Polski zdobywca Oscara poważnie chory. "To horror dla nas"
Jan A.P. Kaczmarek to znany kompozytor muzyki filmowej. W 2005 r. został laureatem Oscara. Jednak mimo sukcesów zawodowych, jego życie prywatne nie jest łatwe. 70-latek zmaga się z poważnymi problemami zdrowotnymi, o których poinformowała jego córka.
Jan A.P. Kaczmarek jest jednym z najbardziej rozpoznawalnych na świecie polskich kompozytorów muzyki filmowej. Osiągnął wiele sukcesów w branży, m. in. został doceniony nagrodą Oscara za muzykę do filmu "Marzyciel". Niestety, od dłuższego czasu walczy z poważną chorobą, która uniemożliwiła mu pracę. Jak potwierdziła Anastazja Davis - córka kompozytora, cierpi on na zanik wieloukładowy.
Kompozytor wymaga stałej opieki. Uruchomiono zbiórkę na jego leczenie
Informacje na temat stanu zdrowia Kaczmarka nie są zbyt optymistyczne.
"Jak wielu z was wie, mój pozornie niestrudzony tata, Jan, od dłuższego czasu ciężko choruje. Ma zanik wieloukładowy, na który nie ma prawdziwego leczenia ani lekarstwa. Choroba uszkadza zakończenia nerwowe, aż zawiodą płuca. To jest horror dla nas, gdy patrzymy, jak ten niesamowity człowiek toczy walkę, której nie wygra. Wszystkie próby pomocy mu w poprawie nie powiodły się, a teraz celem jest zapewnienie mu jak największego komfortu w domu" - napisała na stronie zbiórki.
Jego stan jest na tyle poważny, że potrzebuje ciągłej opieki. Kompozytor ma problem z samodzielnym poruszaniem się, a w codziennych czynnościach pomaga mu aż dwóch opiekunów oraz żona. Wymaga pomocy nawet podczas tak podstawowych czynności, jak wstanie z łóżka czy ubranie się.
Ponadto, ze względu na wahania ciśnienia, Kaczmarek bardzo często traci przytomność. Dlatego musi być pod stałą opieką.
Niestety, brak zdolności kompozytora do pracy znacznie odbiły się na finansach rodziny. Z pracy zrezygnowała także jego żona, na rzecz opieki nad mężem. Ponadto małżeństwo ma na wychowaniu 7-letniego syna. Dlatego Anastazja postanowiła uruchomić zbiórkę pieniędzy, by wesprzeć finansowo leczenie ojca.

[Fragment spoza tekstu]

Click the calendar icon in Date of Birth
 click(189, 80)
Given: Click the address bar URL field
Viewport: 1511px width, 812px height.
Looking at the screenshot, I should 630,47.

"Tata nie jest już również w stanie pracować, a jego żona musiała zawiesić swoją pracę, ponieważ jest jego głównym opiekunem, co jest pracą na pełny etat. Opiekuje się także ich 7-letnim synem. Stworzyło to dla nich duże obciążenie finansowe, ponieważ walczą o utrzymanie taty tak długo, jak to możliwe, a jego potrzeby rosną. Ja, moje rodzeństwo i jego żona wykorzystaliśmy każdą możliwość i zrobiliśmy, co w naszej mocy, aby pomóc finansowo, ale jego potrzeby nas przerosły" - tłumaczy Davis.
W grę wchodzi także kosztowna rehabilitacja i leczenie Kaczmarka. Środki ze zbiórki mają być przekazane Aleksandrze Twardowskiej-Kaczmarek, żonie kompozytora, która na co dzień się nim opiekuje. Niestety, choroba postępuje, przez co kompozytor będzie potrzebował jeszcze większej pomocy.
"Zdrowie taty zbliża się do punktu, w którym będzie potrzebował bardziej specjalistycznej opieki pielęgniarskiej, innego opiekuna oraz więcej sprzętu wspomagającego i terapii, które umożliwią mu pozostanie w domu z żoną i dzieckiem, czego desperacko pragnie. Każda kwota pomoże, naprawdę" - wyznała jego córka. Na koniec dodała, że pieniądze mają być wsparciem dla żony Kaczmarka, ponieważ to głównie ona organizuje mu opiekę oraz zajmuje się nim "z gracją i zaangażowaniem".